The following YouTube clip of a nearly five-minute Kickstarter video for "Extinction" fairly comprehensively lays out the film and the related literal life's work of Stewart. This short alone will make you a convert to the cause,
Stewart achieves the ideal documentary blend of entertainment and education from the opening minutes of "Extinction." We see him underwater accompanied by narration about a prior diving mishap. We next learn about his encounter with a shark when he is nine that sets him on his life quest, Images during the closing credits show him and his aquatic childhood pets.
Stewart then discusses his 2008 film "Sharkwater" that makes great strides outlawing a particularly brutal practice involving sharks. We learn that shark-fin soup being a delicacy in China is behind capturing sharks, cutting their fins off, and dumping the rest of their dead bodies in the sea.
Moving forward to September 2016, Stewart presents evidence that the then-new president of Colombia tacitly allows the aforementioned killing of sharks. This sets the stage for low-key sensationalism; we see Stewart and a colleague covertly film a crew with a large quantity of shark fins. We further learn that a "respectable businessman" owns that operation.
The "bunny element" largely enters the picture in the form of footage depicting Stewart swimming with docile sharks and of him petting one that presses against him. We also see our host befriend a rare-breed of shark. The context in which these images are presented include that the human population would be much smaller if public opinion about sharks was accurate.

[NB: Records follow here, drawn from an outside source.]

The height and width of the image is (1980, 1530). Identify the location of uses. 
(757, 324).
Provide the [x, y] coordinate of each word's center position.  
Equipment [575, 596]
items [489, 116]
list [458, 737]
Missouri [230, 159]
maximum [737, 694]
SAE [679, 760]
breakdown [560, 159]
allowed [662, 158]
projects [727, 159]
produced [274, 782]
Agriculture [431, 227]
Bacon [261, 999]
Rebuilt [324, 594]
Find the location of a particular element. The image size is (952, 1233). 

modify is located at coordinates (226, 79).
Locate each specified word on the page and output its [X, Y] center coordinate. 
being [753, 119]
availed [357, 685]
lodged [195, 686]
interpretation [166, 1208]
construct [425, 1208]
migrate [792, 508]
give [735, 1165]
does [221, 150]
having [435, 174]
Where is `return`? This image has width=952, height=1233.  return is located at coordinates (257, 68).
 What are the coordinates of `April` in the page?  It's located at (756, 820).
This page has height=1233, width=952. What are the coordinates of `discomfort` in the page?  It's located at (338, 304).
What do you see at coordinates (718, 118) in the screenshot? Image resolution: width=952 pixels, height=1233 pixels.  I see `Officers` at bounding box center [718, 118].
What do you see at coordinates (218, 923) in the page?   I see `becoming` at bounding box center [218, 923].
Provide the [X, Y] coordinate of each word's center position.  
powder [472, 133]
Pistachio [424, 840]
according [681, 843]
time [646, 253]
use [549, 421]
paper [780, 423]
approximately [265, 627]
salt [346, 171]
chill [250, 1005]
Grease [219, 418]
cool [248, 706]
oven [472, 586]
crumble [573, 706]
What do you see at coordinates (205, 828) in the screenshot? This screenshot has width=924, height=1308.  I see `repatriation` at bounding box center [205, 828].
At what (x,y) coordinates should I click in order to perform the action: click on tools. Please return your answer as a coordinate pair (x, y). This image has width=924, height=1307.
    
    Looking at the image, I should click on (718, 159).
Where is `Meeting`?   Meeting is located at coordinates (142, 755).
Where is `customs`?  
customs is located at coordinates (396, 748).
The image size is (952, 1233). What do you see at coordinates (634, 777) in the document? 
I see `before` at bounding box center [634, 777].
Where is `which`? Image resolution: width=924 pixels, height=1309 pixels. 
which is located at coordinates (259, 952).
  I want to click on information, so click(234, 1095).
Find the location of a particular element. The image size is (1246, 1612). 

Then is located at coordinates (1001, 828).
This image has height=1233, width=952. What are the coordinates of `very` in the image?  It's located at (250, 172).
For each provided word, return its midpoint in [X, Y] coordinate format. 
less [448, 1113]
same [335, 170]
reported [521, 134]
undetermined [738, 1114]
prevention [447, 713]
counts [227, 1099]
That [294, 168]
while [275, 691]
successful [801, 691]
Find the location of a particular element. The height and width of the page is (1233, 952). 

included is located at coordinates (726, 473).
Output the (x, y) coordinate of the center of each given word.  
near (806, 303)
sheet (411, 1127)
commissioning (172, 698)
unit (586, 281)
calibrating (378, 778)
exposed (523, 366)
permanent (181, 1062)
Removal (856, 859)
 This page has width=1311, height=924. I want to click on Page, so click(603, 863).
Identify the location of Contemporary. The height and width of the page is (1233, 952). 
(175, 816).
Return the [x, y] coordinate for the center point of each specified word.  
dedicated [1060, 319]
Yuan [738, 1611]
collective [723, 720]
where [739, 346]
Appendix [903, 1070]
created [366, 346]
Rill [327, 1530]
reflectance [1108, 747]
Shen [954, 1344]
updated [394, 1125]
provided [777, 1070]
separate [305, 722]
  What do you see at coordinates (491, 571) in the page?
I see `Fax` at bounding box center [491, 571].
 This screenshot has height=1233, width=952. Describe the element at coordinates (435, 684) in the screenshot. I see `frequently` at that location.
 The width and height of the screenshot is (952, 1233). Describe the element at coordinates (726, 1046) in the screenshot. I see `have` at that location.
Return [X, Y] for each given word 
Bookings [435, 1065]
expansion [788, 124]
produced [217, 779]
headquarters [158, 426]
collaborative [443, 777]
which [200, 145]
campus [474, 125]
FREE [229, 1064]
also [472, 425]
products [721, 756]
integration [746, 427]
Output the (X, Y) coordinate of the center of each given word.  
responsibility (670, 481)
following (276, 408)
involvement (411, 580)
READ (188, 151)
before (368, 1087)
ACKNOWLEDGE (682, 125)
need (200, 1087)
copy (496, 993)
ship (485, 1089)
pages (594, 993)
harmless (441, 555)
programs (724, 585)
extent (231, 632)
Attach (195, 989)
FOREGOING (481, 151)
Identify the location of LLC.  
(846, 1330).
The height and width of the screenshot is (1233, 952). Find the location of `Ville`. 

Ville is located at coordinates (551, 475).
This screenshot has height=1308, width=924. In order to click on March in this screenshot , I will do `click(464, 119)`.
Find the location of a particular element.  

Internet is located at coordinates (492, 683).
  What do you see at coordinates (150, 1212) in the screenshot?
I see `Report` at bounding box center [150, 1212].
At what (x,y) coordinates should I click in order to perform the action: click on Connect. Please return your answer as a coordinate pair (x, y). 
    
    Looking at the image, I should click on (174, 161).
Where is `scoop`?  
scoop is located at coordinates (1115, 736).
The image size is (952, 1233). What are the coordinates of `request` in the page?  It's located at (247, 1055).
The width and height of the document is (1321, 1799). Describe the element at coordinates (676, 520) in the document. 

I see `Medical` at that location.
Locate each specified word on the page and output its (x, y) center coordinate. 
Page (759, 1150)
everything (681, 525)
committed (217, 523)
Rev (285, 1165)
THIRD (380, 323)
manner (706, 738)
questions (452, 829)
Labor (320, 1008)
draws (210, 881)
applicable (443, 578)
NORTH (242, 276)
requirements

The scene leading up to the aforementioned climax has Stewart excitedly discussing a new diving system that allows staying underwater for hours and that does not generate bubbles that alarm sharks. We next see the Coast Guard descend on the boat of Stewart in a manner that suggests that his filming has attracted negative attention, This leads to the surprising reveal,
The broad impact of all this relates to Stewart not only having a strong passion for protecting sharks but his ability to effectively promote his cause. Any sensationalism is minimal, and he does not seem to edit his footage in a misleading manner. Very few of us will test the theory that sharks enjoy snuggling, but we have a heightened awareness that will prompt advocacy.